◆ Work to complete: From the entries below, extract every line that includes the word "computer".

◆ Records for processing:
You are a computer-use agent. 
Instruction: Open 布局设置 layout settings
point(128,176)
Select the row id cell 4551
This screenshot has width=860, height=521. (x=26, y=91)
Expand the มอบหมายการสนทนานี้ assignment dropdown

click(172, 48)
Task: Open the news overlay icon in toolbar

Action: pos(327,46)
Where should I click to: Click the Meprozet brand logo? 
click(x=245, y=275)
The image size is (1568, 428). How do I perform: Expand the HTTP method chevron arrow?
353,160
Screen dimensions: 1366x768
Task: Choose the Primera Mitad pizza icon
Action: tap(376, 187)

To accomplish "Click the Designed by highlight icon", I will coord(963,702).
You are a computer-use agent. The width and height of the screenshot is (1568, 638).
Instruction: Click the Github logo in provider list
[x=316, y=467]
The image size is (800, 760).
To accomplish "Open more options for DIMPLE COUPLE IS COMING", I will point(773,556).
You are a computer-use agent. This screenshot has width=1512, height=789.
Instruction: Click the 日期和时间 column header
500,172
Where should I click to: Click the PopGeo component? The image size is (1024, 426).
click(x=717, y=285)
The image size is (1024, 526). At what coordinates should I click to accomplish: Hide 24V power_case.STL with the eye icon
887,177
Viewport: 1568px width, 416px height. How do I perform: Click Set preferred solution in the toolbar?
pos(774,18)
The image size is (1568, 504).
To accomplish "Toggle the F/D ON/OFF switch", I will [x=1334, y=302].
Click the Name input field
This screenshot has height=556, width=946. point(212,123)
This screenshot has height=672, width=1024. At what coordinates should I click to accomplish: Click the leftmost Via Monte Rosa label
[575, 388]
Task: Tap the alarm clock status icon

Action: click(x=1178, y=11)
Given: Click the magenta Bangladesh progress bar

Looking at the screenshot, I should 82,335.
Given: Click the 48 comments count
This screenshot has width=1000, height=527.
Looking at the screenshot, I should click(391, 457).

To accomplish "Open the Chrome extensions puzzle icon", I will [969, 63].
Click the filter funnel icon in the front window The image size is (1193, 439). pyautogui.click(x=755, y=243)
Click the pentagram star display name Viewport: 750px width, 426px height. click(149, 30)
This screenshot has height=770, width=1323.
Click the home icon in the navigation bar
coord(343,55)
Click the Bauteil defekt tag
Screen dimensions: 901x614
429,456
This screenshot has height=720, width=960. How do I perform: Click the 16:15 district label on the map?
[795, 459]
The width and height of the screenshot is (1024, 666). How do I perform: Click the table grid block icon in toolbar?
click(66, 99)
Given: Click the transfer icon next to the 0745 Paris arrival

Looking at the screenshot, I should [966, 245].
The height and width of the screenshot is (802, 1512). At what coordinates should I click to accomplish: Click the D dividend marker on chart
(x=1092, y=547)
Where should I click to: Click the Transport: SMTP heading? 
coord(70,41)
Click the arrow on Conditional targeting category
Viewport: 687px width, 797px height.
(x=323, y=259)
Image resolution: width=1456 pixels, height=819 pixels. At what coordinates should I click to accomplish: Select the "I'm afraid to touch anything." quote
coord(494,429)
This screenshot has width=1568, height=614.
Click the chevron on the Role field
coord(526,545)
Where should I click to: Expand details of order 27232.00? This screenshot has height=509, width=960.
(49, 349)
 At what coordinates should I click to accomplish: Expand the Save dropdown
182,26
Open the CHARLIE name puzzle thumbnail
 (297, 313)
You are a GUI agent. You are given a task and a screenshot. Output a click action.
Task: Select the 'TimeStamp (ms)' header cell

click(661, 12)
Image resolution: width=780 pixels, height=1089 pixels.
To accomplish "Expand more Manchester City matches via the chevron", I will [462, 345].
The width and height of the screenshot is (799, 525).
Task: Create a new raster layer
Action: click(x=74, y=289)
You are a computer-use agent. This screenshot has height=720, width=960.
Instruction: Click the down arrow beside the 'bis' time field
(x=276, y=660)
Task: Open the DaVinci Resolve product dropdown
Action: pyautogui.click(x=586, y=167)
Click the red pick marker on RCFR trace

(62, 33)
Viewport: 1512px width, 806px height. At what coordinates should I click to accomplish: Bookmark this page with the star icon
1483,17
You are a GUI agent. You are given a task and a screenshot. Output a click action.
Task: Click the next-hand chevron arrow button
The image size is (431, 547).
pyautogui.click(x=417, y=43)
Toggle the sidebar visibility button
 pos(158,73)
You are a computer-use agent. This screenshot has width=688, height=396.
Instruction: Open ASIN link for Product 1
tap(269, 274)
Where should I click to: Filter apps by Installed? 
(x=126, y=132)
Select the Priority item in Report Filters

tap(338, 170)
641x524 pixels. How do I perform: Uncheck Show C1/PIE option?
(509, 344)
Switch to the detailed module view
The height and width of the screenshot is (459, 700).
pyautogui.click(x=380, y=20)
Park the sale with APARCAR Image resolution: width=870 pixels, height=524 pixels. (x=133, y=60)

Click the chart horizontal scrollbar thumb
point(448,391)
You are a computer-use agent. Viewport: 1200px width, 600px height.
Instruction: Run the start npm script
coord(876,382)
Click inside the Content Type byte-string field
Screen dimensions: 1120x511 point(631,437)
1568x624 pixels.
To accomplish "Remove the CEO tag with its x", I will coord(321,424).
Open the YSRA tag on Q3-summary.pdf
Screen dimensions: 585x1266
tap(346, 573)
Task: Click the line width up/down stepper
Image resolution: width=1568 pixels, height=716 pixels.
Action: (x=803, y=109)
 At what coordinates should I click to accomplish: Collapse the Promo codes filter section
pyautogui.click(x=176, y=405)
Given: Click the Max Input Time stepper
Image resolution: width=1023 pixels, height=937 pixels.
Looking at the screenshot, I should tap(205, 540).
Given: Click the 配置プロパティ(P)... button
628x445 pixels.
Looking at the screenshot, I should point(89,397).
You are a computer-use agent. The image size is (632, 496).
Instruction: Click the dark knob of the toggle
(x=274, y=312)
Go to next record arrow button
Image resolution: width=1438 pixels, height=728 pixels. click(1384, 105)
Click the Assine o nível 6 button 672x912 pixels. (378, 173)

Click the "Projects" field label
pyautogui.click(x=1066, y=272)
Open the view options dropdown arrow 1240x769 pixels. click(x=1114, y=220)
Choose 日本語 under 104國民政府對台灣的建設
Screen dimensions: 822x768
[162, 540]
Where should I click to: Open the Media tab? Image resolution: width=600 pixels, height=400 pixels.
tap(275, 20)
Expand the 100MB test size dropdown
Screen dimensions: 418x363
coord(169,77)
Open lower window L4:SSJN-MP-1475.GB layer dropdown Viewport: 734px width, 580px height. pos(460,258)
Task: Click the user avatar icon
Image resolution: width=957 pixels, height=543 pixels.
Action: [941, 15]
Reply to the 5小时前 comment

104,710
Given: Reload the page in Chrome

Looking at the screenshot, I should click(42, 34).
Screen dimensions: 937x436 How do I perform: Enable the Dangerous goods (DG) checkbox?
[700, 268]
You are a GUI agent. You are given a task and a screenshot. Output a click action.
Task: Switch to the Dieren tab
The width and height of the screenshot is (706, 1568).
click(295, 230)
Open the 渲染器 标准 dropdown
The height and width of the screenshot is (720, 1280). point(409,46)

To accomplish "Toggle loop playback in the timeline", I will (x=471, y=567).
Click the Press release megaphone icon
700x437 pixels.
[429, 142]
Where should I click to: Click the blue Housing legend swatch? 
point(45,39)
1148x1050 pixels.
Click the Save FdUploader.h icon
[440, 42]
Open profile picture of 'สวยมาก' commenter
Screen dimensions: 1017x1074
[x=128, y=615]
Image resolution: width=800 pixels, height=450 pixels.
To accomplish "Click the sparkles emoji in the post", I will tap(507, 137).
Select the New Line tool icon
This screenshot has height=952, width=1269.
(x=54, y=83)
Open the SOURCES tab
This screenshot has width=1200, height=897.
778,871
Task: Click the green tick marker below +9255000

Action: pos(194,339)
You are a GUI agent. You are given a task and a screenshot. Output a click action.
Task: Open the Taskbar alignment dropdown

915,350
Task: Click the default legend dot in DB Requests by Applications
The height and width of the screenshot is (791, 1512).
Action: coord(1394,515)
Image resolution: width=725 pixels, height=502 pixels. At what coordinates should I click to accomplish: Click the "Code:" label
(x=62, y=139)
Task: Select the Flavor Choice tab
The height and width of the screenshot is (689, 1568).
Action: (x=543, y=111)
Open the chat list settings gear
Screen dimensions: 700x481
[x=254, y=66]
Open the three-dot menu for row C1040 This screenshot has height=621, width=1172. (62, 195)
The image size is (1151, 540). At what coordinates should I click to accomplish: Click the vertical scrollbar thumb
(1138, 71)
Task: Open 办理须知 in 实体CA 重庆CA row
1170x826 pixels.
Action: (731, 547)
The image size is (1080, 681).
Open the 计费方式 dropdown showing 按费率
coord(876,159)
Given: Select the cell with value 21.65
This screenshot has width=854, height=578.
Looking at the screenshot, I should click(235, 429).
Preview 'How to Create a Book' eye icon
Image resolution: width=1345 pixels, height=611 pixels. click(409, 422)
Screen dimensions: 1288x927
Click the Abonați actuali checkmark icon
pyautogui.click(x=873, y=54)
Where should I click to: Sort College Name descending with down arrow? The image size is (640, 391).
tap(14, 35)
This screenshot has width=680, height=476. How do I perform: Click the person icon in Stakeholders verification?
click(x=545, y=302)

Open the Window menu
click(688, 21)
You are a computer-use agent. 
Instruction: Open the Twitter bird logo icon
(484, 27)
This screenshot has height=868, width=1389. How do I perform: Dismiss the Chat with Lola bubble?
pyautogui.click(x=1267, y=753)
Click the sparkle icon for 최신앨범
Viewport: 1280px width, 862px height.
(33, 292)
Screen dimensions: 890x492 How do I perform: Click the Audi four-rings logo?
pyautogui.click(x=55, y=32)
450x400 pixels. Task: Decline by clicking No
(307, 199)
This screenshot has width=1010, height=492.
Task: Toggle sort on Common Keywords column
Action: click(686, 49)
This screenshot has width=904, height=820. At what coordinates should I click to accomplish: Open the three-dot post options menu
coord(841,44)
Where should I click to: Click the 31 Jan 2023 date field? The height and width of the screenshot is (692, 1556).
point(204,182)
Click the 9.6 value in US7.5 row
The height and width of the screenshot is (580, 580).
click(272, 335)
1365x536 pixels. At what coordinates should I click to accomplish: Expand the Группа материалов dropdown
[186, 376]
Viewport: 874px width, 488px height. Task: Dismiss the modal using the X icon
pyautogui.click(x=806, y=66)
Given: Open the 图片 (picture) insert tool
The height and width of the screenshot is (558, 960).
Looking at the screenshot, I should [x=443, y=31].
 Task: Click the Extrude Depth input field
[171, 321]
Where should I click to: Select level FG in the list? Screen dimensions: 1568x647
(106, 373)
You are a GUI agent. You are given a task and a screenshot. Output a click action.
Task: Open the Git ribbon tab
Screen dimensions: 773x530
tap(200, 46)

◆ Solution to the exercise:
You are a computer-use agent. 
You are a computer-use agent. The width and height of the screenshot is (1568, 638).
You are a computer-use agent. This screenshot has width=1512, height=789.
You are a computer-use agent. This screenshot has height=720, width=960.
You are a computer-use agent. This screenshot has width=688, height=396.
You are a computer-use agent. Viewport: 1200px width, 600px height.
You are a computer-use agent. The image size is (632, 496).
You are a computer-use agent. 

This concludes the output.